For homecoming at school each class has to decorate a paddle for homecoming so being out of wood the class elected me to design it. While they were having fun and playing football I got to hone my burning skills for a couple hours. I had fun doing it though.

Reactions: Like 4 | Way Cool 3


----------



## Schroedc (Oct 13, 2014)

Needs some holes in it to reduce air flow for a more spectacular paddling, Or are they not that kind of paddle?

Reactions: Like 1 | Funny 4


----------



## GeauxGameCalls (Oct 13, 2014)

I was thinking about the holes ... I don't think we're hitting people I think there just for the pep rally


----------



## ripjack13 (Oct 13, 2014)

Wow....you look so young!

Reactions: Agree 2 | Funny 1


----------



## GeauxGameCalls (Oct 13, 2014)

ripjack13 said:


> Wow....you look so young!



I'm only 13!

Reactions: Like 1


----------



## RJH (Oct 14, 2014)

Looks like you are the one that has game.

Reactions: Thank You! 1


----------



## ripjack13 (Oct 14, 2014)

GeauxGameCalls said:


> I'm only 13!



I would have never of guessed by the way you conduct yourself here. 

I thought you were an  like me.

Reactions: Funny 2


----------



## Kevin (Oct 14, 2014)

ripjack13 said:


> I would have never of guessed by the way you conduct yourself here.
> 
> I thought you were an  like me.



I've been keeping his secret for a long time lol. He had to have lied during registration for the COPPA laws. I guess to protect my hide I need to ban him. What say y'all?  

Nice paddle Cody.
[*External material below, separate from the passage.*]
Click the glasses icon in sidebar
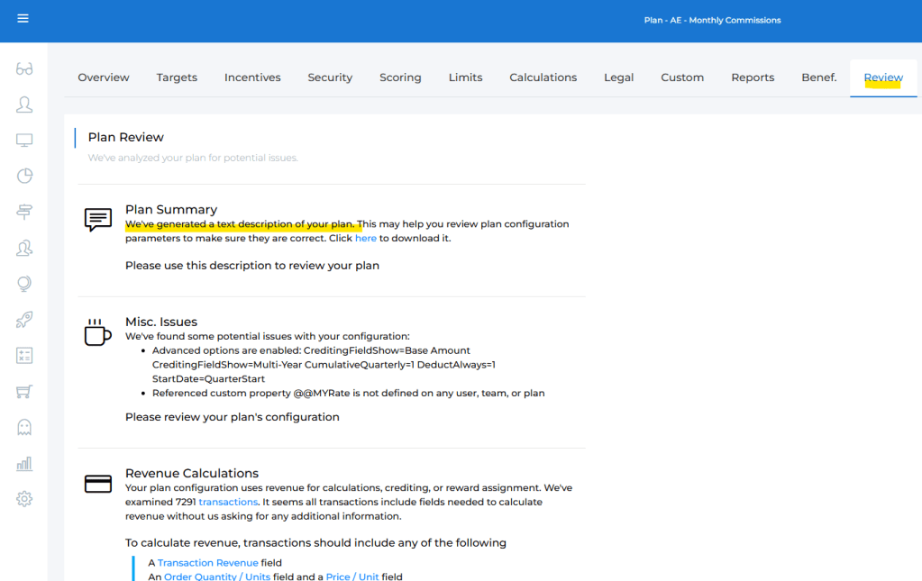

When I swing through there next time make sure to have it handy so I can use it on you.

Reactions: Funny 2


----------



## GeauxGameCalls (Oct 14, 2014)

I think you should be me some FBE to make one! I'm gonna need a really big piece to make sure in case I mess up!


----------



## GeauxGameCalls (Oct 14, 2014)

ripjack13 said:


> I would have never of guessed by the way you conduct yourself here.
> 
> I thought you were an  like me.



Not quite yet!

Reactions: Like 1


----------